Tecnologia Avançada em Ação
O robô cirúrgico, batizado de Surgical Robot Transformer-Hierarchy (SRT-H), foi submetido a um treinamento intensivo baseado em vídeos de cirurgias reais. Durante a operação, a máquina interagiu com a equipe por meio de comandos de voz, assimilando informações e ajustando suas ações de maneira similar a um cirurgião em fase de aprendizado, conforme detalhado por pesquisadores do EurekAlert.
Testes realizados revelaram que o SRT-H alcançou um nível de perícia comparável ao de cirurgiões humanos experientes, mesmo diante de situações inesperadas, mas comuns em emergências médicas.
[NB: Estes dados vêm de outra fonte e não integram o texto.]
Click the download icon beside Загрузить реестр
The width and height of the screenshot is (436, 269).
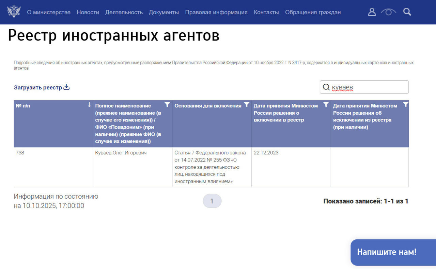67,87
O sistema também se adaptou a variações anatômicas do paciente em tempo real e corrigiu desvios automaticamente, inclusive quando a posição inicial do dispositivo foi alterada ou quando corantes similares a sangue foram adicionados, modificando a aparência dos tecidos.
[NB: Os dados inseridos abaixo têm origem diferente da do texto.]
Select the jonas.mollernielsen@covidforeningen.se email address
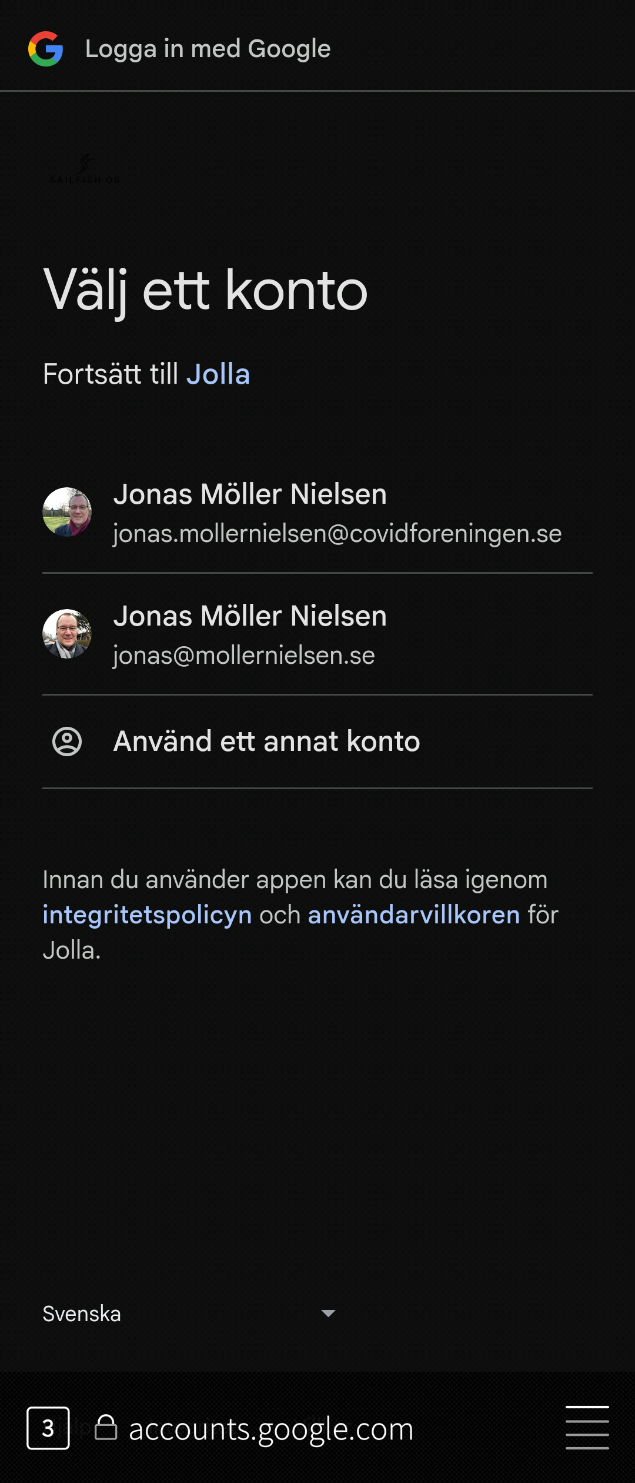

“Este avanço nos move de robôs que podem executar tarefas cirúrgicas específicas para robôs que realmente entendem os procedimentos cirúrgicos”, afirmou o roboticista médico Axel Krieger, ressaltando a relevância do feito.
Evolução da Autonomia Cirúrgica
A pesquisa, cujos resultados foram divulgados na revista Science Robotics nesta quarta-feira (9), representa um salto significativo em relação a estudos anteriores. Em 2022, o robô STAR (Smart Tissue Autonomous Robot), também desenvolvido por Krieger, realizou uma cirurgia laparoscópica em um porco vivo, mas o procedimento exigiu o uso de tecidos marcados e um ambiente altamente controlado, seguindo um plano pré-determinado.
Diferente de seu antecessor, o SRT-H opera com uma arquitetura similar à do ChatGPT, da OpenAI, permitindo interatividade e resposta a comandos de voz como “agarre a cabeça da vesícula biliar” ou correções como “mover o braço esquerdo um pouco para a esquerda”. Essa capacidade de aprendizado contínuo com o feedback humano confere ao novo sistema uma versatilidade sem precedentes.
Ji Woong “Brian” Kim, principal autor do estudo e ex-pesquisador da Johns Hopkins, atualmente na Universidade de Stanford, destacou que o trabalho “mostra que os modelos de IA podem ser confiáveis o suficiente para a autonomia cirúrgica – algo que, antes, parecia distante, mas, agora, é comprovadamente viável.”
Complexidade e Próximos Passos
Antes da remoção da vesícula biliar, que envolve 17 procedimentos de longo prazo, o SRT-H já havia sido treinado em tarefas cirúrgicas básicas como manipular agulhas, levantar tecido corporal e suturar. A cirurgia da vesícula biliar, no entanto, exigiu a identificação precisa de dutos e artérias, colocação estratégica de clipes e o corte de partes do corpo com tesouras. O robô conseguiu executar tudo com precisão apenas observando vídeos de operações realizadas por cirurgiões da Johns Hopkins em cadáveres de porcos.
O cirurgião Jeff Jopling, coautor do projeto pela Johns Hopkins, comparou o processo ao treinamento de residentes, afirmando que “este trabalho ilustra a promessa de desenvolver sistemas robóticos autônomos de maneira semelhante modular e progressivamente.”
A equipe responsável pelo SRT-H planeja agora expandir os treinamentos e testes para outros tipos de cirurgias, buscando aprimorar ainda mais as capacidades do robô para futuras intervenções cirúrgicas totalmente autônomas.